Prose
The Necessary Hate
Leaning back in the rattan chair, half in and half out of the shade from the umbrella, Ian tapped the surface of the poolside table with his index and middle fingers, gripping an imaginary cigarette. Normally, the pool's miasma of chlorine would make him mildly sick; the sounds of splashing and squealing would normally get on his nerves. But with his eyes on Margot, nothing could disturb him.
There were few people in the pool that morning—not surprising since fewer people typically came to the club on Sunday mornings, and the pool was less of a draw at the end of summer, when yellow leaves settled here and there on the water, and the peaks on the horizon wore an early dusting of snow.

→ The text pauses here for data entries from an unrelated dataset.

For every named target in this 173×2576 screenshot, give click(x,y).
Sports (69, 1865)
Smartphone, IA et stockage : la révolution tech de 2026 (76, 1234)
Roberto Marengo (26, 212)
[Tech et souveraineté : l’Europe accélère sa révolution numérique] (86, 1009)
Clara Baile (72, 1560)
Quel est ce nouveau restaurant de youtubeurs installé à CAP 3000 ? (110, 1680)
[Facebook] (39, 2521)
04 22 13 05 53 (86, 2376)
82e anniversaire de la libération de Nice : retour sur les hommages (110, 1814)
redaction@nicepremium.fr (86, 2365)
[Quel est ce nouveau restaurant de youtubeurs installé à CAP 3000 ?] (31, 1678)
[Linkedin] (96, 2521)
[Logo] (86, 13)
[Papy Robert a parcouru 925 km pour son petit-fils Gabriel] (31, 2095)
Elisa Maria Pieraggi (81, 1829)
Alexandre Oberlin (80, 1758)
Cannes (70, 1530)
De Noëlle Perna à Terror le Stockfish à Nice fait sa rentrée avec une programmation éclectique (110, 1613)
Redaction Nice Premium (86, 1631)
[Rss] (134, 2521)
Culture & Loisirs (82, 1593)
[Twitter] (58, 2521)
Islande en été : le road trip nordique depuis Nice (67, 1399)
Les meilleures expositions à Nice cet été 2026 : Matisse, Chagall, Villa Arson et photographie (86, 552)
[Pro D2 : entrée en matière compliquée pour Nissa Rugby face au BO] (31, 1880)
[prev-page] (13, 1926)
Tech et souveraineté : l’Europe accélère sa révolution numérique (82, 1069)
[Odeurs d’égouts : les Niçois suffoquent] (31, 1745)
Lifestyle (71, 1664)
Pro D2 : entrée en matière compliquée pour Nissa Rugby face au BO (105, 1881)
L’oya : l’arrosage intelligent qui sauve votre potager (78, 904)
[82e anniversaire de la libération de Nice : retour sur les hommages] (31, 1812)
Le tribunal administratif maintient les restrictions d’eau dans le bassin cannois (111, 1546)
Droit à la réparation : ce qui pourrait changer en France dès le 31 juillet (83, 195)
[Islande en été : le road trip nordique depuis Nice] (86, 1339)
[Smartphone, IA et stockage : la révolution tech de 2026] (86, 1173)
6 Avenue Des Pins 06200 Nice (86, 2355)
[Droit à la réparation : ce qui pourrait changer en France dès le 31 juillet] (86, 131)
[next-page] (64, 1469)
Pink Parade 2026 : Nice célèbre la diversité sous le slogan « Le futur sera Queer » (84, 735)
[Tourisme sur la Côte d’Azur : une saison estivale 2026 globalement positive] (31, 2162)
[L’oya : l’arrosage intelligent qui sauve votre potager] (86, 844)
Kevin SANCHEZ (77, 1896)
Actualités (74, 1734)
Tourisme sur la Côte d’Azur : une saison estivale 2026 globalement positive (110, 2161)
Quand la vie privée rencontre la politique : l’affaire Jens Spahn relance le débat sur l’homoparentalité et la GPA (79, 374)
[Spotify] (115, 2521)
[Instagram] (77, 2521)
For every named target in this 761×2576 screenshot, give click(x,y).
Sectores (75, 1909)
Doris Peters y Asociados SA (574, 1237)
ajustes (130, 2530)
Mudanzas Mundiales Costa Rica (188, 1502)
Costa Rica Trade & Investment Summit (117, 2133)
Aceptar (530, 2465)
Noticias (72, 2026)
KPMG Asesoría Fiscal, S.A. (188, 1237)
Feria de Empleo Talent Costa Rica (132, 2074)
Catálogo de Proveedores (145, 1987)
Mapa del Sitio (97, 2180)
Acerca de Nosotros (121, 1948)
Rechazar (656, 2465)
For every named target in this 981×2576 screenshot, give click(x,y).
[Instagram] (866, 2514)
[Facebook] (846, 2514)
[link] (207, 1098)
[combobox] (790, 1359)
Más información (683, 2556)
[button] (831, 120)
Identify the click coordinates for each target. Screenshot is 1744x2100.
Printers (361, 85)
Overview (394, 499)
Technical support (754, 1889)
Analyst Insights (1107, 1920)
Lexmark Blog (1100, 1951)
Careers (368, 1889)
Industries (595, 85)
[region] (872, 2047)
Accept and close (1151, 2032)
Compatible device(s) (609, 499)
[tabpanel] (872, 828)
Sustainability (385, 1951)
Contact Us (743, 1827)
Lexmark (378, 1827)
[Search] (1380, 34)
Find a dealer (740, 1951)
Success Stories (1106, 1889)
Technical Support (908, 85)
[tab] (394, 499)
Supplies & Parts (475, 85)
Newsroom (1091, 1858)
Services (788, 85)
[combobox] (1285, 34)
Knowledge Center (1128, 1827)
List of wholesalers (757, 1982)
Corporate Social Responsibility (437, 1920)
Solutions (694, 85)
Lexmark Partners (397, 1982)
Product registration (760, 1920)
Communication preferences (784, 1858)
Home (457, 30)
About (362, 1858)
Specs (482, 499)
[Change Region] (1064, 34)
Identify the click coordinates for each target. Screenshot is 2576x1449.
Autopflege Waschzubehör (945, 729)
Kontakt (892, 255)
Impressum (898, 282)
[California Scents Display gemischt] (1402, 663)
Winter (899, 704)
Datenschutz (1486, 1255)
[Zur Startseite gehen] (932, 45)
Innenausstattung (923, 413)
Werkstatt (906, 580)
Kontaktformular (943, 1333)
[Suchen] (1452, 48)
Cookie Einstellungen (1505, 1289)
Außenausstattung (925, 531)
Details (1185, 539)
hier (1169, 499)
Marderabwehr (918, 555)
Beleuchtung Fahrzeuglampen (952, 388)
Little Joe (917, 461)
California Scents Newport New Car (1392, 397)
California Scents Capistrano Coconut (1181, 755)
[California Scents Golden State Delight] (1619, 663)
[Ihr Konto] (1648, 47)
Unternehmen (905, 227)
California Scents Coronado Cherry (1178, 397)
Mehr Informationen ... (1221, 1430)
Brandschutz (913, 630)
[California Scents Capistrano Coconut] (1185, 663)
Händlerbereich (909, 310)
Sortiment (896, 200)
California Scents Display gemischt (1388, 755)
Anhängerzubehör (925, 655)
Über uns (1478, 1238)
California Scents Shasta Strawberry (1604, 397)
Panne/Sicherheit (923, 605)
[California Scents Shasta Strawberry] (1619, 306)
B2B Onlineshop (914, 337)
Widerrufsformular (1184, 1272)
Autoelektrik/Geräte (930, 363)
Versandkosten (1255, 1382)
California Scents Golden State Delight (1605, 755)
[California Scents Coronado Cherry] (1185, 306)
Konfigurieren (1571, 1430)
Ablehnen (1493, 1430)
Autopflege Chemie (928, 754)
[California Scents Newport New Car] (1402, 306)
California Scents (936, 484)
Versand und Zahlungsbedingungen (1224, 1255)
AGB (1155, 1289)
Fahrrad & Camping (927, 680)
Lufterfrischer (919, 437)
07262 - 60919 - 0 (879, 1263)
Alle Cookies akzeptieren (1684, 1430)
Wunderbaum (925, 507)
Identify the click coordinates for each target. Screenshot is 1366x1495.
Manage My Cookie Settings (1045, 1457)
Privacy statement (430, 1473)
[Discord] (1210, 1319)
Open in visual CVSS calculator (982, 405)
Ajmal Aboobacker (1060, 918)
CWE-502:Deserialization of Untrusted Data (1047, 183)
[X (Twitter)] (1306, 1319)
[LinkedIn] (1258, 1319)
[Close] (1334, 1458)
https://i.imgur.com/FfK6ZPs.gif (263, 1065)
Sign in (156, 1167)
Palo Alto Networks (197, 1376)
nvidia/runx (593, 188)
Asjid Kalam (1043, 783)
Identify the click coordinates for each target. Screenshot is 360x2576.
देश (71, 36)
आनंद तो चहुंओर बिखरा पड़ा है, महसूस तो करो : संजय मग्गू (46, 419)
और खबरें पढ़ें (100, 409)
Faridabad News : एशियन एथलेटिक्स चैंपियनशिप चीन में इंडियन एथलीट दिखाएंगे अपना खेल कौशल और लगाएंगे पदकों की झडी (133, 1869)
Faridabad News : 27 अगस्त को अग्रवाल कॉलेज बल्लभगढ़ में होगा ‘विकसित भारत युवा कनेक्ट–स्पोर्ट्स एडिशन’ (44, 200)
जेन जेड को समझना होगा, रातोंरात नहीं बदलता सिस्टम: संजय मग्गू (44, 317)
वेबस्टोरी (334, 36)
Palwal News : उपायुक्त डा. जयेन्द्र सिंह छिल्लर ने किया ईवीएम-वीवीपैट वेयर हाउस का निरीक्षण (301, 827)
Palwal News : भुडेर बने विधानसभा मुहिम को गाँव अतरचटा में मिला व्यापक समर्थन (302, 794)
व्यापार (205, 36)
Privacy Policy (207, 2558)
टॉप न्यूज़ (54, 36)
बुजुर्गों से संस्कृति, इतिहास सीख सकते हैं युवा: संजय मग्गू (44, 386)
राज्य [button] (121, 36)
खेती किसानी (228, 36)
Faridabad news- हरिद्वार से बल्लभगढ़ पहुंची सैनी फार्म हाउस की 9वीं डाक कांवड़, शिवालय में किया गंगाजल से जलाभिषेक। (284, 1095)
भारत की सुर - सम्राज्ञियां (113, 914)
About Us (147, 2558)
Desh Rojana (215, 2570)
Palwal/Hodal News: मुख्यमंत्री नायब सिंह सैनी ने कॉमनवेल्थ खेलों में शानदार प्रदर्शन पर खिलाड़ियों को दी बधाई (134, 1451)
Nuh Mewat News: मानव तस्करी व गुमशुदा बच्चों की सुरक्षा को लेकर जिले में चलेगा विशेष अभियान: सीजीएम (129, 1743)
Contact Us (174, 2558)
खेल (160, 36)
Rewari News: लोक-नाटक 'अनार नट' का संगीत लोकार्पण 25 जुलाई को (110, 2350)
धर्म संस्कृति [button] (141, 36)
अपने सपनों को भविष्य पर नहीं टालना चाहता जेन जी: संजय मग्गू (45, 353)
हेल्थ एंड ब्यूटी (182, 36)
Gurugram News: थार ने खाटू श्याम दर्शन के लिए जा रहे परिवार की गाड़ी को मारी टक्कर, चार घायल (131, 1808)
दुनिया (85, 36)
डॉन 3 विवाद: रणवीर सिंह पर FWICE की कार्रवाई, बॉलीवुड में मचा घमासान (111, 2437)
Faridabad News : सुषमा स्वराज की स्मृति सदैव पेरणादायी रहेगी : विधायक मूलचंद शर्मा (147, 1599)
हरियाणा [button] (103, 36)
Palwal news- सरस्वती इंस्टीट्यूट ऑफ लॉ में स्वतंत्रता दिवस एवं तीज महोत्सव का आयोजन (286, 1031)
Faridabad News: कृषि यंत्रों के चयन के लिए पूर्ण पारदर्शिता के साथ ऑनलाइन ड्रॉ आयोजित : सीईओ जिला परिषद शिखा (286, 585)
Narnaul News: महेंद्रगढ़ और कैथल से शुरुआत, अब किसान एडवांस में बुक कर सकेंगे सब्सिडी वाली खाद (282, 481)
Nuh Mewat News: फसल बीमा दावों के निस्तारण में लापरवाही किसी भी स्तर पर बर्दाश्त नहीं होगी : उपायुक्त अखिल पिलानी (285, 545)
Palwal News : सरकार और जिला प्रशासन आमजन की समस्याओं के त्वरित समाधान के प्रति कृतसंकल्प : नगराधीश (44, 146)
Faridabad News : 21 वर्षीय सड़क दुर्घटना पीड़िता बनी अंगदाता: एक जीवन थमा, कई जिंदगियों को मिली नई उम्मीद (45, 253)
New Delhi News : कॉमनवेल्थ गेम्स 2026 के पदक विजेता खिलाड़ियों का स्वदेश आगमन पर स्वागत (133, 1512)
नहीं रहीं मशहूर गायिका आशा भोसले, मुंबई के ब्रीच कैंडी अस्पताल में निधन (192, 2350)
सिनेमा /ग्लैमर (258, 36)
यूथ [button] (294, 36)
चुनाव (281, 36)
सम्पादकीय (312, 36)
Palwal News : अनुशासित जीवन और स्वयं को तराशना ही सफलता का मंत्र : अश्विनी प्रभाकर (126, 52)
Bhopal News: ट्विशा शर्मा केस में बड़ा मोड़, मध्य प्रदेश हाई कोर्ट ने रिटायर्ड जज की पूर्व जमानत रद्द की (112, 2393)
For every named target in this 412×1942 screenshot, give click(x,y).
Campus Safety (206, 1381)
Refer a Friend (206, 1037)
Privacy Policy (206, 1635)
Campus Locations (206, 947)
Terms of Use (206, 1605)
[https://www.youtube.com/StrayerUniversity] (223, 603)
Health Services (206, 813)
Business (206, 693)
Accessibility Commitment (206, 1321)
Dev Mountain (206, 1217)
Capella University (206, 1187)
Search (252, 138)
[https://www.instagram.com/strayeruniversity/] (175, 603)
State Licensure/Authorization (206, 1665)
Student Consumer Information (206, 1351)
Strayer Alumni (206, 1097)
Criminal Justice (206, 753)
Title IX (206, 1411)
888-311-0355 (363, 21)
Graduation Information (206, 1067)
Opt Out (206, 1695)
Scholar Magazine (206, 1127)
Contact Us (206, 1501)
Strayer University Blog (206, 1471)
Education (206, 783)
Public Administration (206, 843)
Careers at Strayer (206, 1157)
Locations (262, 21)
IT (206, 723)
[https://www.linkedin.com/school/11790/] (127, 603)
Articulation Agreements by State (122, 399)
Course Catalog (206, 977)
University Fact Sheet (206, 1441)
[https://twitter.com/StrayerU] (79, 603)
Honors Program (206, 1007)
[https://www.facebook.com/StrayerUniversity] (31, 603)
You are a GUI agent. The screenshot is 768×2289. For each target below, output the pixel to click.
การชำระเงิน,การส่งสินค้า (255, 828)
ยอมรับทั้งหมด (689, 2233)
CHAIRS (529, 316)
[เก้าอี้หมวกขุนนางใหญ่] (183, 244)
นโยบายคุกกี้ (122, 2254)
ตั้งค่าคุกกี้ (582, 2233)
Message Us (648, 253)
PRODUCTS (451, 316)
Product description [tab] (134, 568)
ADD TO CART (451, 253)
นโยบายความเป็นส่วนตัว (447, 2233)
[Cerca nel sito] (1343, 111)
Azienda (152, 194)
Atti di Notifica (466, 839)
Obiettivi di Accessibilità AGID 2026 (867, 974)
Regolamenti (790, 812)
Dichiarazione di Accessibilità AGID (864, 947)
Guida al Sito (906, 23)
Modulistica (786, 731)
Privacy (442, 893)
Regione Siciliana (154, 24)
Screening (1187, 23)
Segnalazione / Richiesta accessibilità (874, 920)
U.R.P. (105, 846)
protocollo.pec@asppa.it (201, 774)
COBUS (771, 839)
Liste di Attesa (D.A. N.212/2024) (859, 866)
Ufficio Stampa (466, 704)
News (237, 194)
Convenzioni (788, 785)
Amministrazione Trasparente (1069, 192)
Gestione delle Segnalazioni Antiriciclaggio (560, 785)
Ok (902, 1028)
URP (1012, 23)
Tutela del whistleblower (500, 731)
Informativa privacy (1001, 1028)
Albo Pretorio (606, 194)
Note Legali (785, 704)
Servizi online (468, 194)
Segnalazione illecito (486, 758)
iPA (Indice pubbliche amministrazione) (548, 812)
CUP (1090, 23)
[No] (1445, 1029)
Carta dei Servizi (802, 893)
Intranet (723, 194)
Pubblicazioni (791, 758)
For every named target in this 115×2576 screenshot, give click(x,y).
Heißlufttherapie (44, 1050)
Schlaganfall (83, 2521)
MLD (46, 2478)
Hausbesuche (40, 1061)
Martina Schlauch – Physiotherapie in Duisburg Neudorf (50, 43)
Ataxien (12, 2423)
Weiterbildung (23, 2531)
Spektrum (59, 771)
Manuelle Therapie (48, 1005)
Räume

A thickly-built middle-aged woman was practicing the breast stroke in the middle strip of the pool, near the shallow end. At the near side, children from two different families were splashing, sputtering, crying, playing some game of tag that involved dunking and hair-pulling, watched over by one bored mother sitting alone at another of the umbrella-topped tables, eating a Danish, licking her fingers between bites. Meanwhile, an equally bored lifeguard was perched on the stand, with one indifferent eye on the swimmers, the other on her phone.
Margot was alone in the part of the pool set aside for laps, cutting her way through the water with crisp, firm, precise strokes, her deltoids straining, her back muscles rippling, her legs making steady, piston-like motions, leaving behind a pair of creamy wakes. Between the straps of her suit you could make out nearly her entire tattoo, the six lavender morning glory blossoms and the tendrils of a long, snaky vine.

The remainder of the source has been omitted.